The beat was driven by its retail stores, which performed better than anticipated after Next underestimated the negative impact from Covid-19 on its stores last year as well as the positive impact of improved stock levels this year.
The performance prompted the fashion and homeware retailer to raise its pretax profit guidance for the full year by £20 million to £860 million, which would be some 4.5% higher than the year before.
Next remains ‘cautious’ about the year ahead
That will be welcomed by investors, although Next is remaining ‘cautious’ as it approaches the new financial year that will start later this month and has said it expects full price sales to fall 1.5% and for pretax profit to decline 7.6% to £795 million.
Next has said inflation, particularly for energy, the continued push to raise prices to counter higher costs, and tighter consumer spending could all act as headwinds. It plans to counter this through cost savings and ramping-up sales and markdowns, with the company still having to cut prices on more inventory than in recent years with the hope of addressing its overstock in the new financial year.
Where next for the Next share price?
Next shares have rallied over 38% since hitting a 29-month low last October and are currently trading at their highest level in almost four months. The stock is up 6% this morning and continuing to gain ground.
The average volume at time has been rising in recent days to suggest that the uptrend could be gaining momentum, which could see it continue to rise toward the 6,460p level of resistance-turned-support we saw back in the late stages of 2020. From here, the stock can target the 6,628p ceiling that we saw between March and July 2022.

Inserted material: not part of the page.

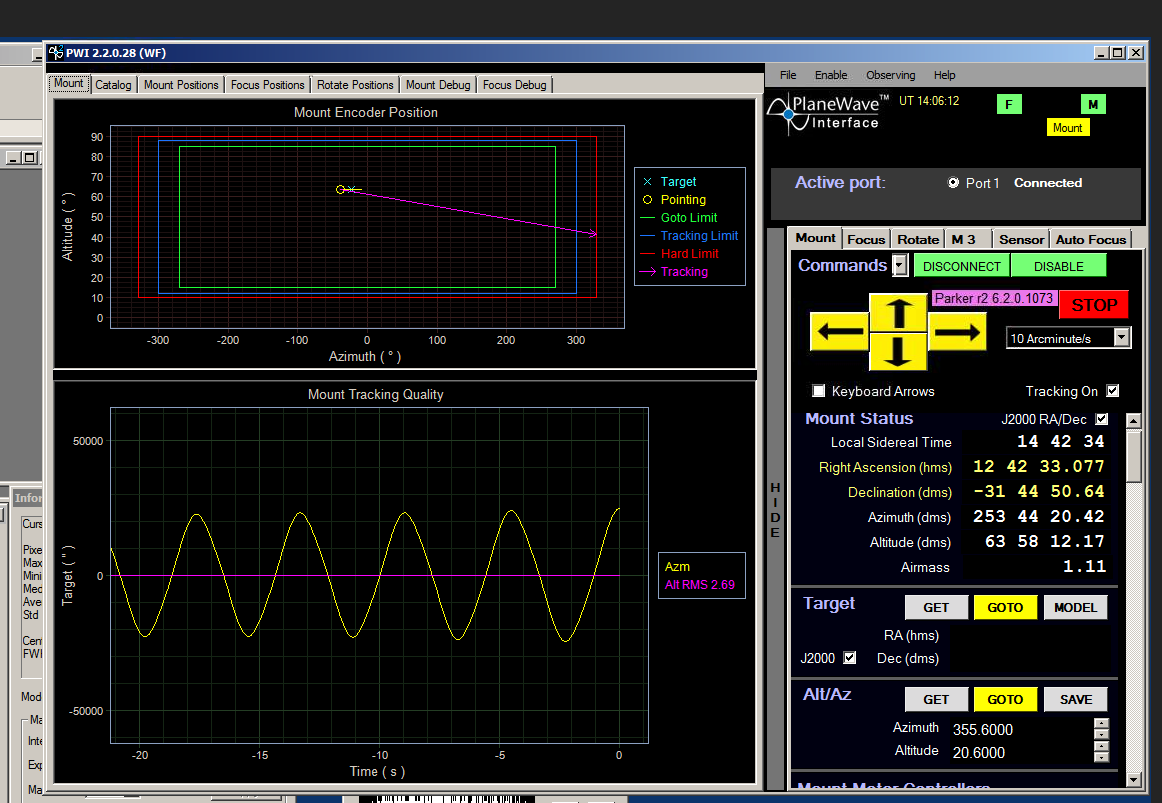
Task: Click the up arrow slew button
Action: [x=897, y=313]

However, we have also seen the RSI spike alongside the rally and the stock is nearing overbought territory to suggest that finding higher ground could become harder going forward. The fact the share price has recaptured the 200-day moving average for the first time in a year will provide hope this could provide some support if it comes under renewed pressure. If not, then the 5,710p floor that held firm throughout March to September last year should be treated as the initial level of support.